Gentrificação ou Filtragem

A intervenção em uma determinada área urbana submetida a um processo de alteração do seu perfil imobiliário com o surgimento de construções mais sofisticadas, impossibilitando a permanência da população que lá reside pela valorização do local e pelo aumento exorbitante dos bens e serviços dá-se o nome de gentrificação. Esse fenômeno, propagado pelo geógrafo Neil Smith nos seus escritos sobre como o mercado influencia a ocupação dos espaços urbanos, foi citado pela primeira vez pela britânica Ruth Glass, em 1963, no seu trabalho que descrevia as transformações ocorridas nos distritos londrinos.

Planos de reurbanização e políticas habitacionais instituídas pelo poder público podem redundar numa severa ação de gentrificação. Não existe consenso sobre o assunto. Áreas decadentes, que carecem de melhorias, necessitam de intensos reparos. Por sua vez, um projeto de revitalização pode ocasionar a expulsão natural da população de menor renda do lugar onde nasceu pela própria incapacidade de se manter e suportar, dentre outras consequências, o aumento dos aluguéis. Usualmente, a intenção é criar condições favoráveis de forma a estimular a atração de capital privado, resultando na descaracterização total ou parcial de um bairro ou cidade.

Normalmente, as pessoas que residem, trabalham ou frequentam a região em fase de revitalização não são ouvidas e são as que mais sofrem com os impactos provocados pelas obras. Terminam, assim, por migrar para outros lugares, além de sentirem uma enorme frustração pelo fechamento de uma série de pequenos estabelecimentos comerciais que resistiam ao tempo. No Brasil, foram implantados diversos projetos de recuperação e preservação de centros históricos, entretanto, corre-se sempre o risco de introduzir modelos internacionais de urbanismo inadequados à realidade nacional que desprezam, na maioria das vezes, as condições culturais e ambientais de cada localidade.

De modo distinto, existe a filtragem que é essencialmente a gentrificação em sentido inverso: situação em que ocorre uma intercessão que pode causar grave prejuízo, como o exemplo da construção do Minhocão em São Paulo. Culminou com a desvalorização dos imóveis, onde indivíduos de menor poder aquisitivo passaram a ocupar os imóveis antes pertencentes a um segmento mais abastado. Fecharam-se ruas, submeteram os habitantes a aspirar gás diariamente, deterioraram todo o entorno. Pesquisas elaboradas por universitários paulistanos constataram que muitos moradores dos prédios ao longo do Minhocão são ambulantes do comércio informal do centro.

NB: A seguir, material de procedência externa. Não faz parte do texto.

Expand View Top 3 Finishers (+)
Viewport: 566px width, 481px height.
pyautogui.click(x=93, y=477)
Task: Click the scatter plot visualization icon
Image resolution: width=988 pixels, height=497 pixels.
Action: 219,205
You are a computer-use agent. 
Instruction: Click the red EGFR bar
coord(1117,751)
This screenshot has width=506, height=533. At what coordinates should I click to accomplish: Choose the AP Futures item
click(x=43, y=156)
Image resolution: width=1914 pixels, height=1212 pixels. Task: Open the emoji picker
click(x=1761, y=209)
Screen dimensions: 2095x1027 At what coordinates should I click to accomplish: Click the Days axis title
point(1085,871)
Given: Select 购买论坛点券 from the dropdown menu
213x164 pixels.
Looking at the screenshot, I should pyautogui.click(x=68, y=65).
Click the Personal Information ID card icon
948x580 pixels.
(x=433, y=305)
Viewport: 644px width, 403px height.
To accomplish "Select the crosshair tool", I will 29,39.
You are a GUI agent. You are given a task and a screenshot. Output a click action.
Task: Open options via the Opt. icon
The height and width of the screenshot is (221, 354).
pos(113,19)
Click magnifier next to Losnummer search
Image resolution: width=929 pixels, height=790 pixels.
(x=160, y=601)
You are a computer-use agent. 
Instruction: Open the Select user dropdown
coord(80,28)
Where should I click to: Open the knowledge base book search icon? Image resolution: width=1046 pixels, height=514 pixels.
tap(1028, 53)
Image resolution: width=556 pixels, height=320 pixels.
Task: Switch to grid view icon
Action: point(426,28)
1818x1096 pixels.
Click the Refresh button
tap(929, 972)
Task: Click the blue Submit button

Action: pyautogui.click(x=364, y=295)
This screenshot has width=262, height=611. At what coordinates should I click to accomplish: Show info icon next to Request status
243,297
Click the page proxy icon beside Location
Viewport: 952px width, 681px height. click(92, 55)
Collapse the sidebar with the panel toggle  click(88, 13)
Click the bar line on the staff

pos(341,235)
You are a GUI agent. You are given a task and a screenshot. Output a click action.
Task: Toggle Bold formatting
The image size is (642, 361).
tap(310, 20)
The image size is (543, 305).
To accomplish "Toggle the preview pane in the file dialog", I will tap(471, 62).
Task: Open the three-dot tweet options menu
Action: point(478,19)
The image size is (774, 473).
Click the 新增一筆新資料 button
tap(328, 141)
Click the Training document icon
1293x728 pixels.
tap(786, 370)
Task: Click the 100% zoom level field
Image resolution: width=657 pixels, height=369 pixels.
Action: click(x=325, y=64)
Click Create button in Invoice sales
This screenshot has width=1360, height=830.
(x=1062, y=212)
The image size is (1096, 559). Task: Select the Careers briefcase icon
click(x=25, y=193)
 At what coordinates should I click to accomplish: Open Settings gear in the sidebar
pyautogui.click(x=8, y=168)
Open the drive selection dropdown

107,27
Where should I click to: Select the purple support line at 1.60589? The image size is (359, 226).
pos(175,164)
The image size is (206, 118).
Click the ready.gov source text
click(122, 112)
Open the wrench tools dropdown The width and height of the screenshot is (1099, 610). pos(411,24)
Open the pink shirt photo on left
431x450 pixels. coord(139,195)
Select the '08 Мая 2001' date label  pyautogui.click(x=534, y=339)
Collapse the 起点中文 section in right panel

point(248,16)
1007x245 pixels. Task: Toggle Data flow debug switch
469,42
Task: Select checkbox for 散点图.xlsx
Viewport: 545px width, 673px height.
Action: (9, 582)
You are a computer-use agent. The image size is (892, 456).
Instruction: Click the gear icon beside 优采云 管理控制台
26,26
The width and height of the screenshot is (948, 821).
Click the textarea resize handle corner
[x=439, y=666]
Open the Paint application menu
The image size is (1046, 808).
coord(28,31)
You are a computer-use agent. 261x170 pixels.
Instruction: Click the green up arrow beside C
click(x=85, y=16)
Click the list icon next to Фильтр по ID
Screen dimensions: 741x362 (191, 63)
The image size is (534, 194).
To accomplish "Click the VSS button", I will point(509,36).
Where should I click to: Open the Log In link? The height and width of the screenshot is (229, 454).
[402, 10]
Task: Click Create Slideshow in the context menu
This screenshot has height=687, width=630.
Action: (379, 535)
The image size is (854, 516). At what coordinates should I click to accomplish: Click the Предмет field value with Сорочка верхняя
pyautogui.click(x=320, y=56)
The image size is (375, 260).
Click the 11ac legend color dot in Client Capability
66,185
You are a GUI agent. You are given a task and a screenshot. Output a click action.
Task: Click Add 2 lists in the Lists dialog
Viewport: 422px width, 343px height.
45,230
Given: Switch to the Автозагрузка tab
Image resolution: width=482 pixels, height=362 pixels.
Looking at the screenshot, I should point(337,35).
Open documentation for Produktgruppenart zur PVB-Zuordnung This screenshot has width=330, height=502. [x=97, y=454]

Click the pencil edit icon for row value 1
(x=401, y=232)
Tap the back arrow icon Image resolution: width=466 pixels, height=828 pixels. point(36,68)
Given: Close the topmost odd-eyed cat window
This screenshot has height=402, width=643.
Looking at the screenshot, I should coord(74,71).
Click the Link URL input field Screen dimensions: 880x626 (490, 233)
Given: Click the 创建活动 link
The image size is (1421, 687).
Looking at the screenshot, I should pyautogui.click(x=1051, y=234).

O fato é que tanto a gentrificação como a filtragem podem acontecer concomitantemente, inclusive fazem parte de variadas plataformas de expansão de grandes metrópoles. Há interesse do setor privado acoplado à colaboração do poder público através da legislação do ordenamento do uso e ocupação do solo e do plano diretor de desenvolvimento. O abandono de determinados espaços e a aniquilação urbanística de áreas consideradas nobres podem ser medidas estratégicas adotadas propositadamente diante da alta lucratividade futura e da possibilidade de reversão do quadro desfavorável em um curto período de tempo.

O perigo iminente é a cultura de segregação que fenômenos dessa natureza podem acarretar, uma vez que uma verdadeira cidade é composta de todos os tipos de gente sem qualquer distinção ou discriminação. O preço a ser pago pela reabilitação urbana pode ser alto demais, por isso deve ser precedido de estudos técnicos rigorosos. Afinal, assim como pessoas menos favorecidas são substituídas pela classe média alta, elas podem ocupar os vazios deixados por aqueles que abandonam as suas moradias, descontentes pela destruição do verde, pela construção de arranha-céus, pelas temperaturas elevadas, pela poluição e sobretudo pela degradação do lugar onde sempre viveram. Será que vale a pena apagar a história que tantos ajudaram a construir?